What it also makes us think is that being lectured by these economic illiterates is quite insulting, and being told that we can't ask them to pay even 25 per cent tax on annual incomes that are often paid in millions, and that you can't do things because "the markets" won't like it, even though the only things that markets like is things that make them rich. It is also insulting when they tell us we don't understand economics and so are not in a position to comment on the latest round of quantitative easing, or the maintenance of central banks interest rates at insanely low levels, or the way true inflation figures are disguised as government try, unsuccessfully to inflate away their debts by destroying the savings and pensions of the thrifty.
Economics is easy, anyone can understand it. In his novel David Copperfield, Charles Dickens explains the whole dismal science in a couple of sentences when Mr. Wilkins Micawber advises David Copperfield; "Annual income twenty thousand, annual expenditure nineteen thousand nine hundred and ninety nine, result happiness. Annual income twenty thousand, annual expenditure twenty thousand and one, result misery." And that's all you need to know. (Dickens fans will note that I updated the amounts. That's inflation for you.)
After the 2010 UK General election when the coalition government inherited a mess from the defeated Labour administration, a former Labour finance minister grudgingly admitted that his party "didn't regulate the banks toughly enough". That doesn't come anywhere near to admitting that under Labour between 1997 and 2010 a monster was created, and unleashed on the British economy. Now, we must live with this monster, which gobbles up jobs, and hopes, and dreams. It is the GDP monster and has already destroyed manufactiring, retailing and the service industries. They only way it can grow now is if the government keeps increasing its spending and pumping more of their revenue and borrowings back into the monster's feeding trough.

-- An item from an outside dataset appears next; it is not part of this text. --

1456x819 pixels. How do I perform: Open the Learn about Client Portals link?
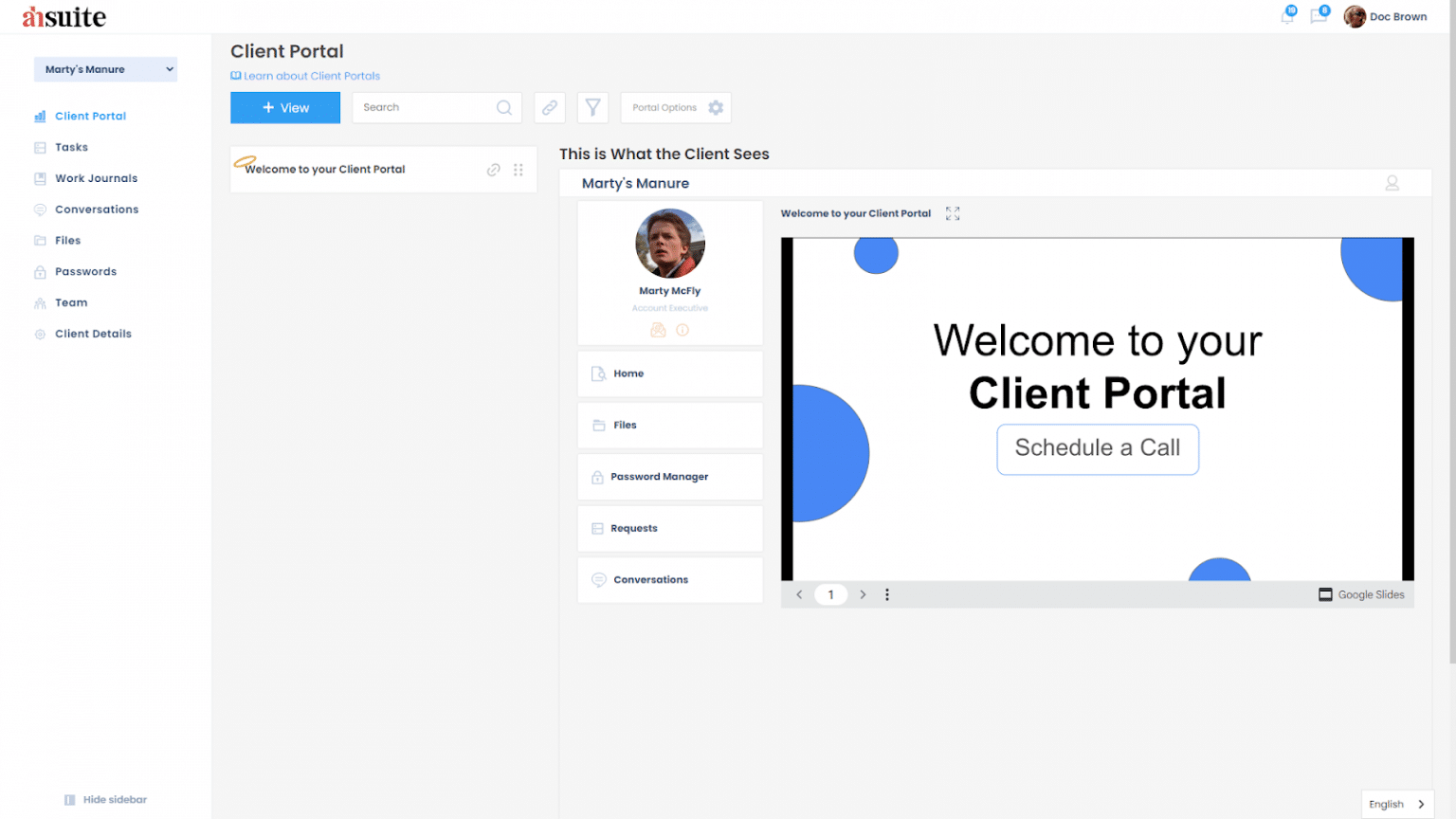click(312, 76)
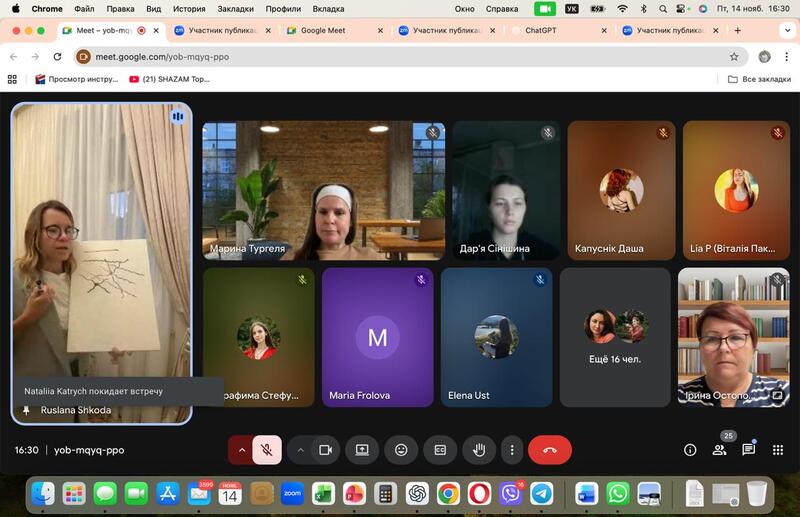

We live in "fast buck economy", a "fast buck economy" that seems to be destroying the Western world. We didn't need to. We didn't need to make financial services the biggest industry, we did not need to crate a housing bubble by lending money secured on worthless assets to unreliable people. We didn't need a new PC every two years or to throw out a perfectly good domestic appliance because the replacement uses slightly less energy. We didn't need to live in a bubble made out of debt. But we did what we did because our governments and the banks did, businesses did and our neighbours did, and here we are.
That "independent trader", was right, the Euro cannot be fixed, with all Europe's weakest economies tied to the German economic powerhouse things can only get worse. Greece, Portugal and Ireland have already failed, next it will be Spain, then Italy. Even France is in danger. Another recession looks inevitable in fact the last recession and the one before that never really ended, all that happened was governments and banks created funny money to give an illusion of recovery. We borrowed from the future to pay for the past. I hope that the developed nations that have all made the same mistakes, get the chance to build an economy that's made less of hot air, and more of things you can see and touch. It was Brueghel, by the way – the painter not the think tank – who painted Landscape with the Fall of Icarus. There was a lad knew all about flying too close to the sun.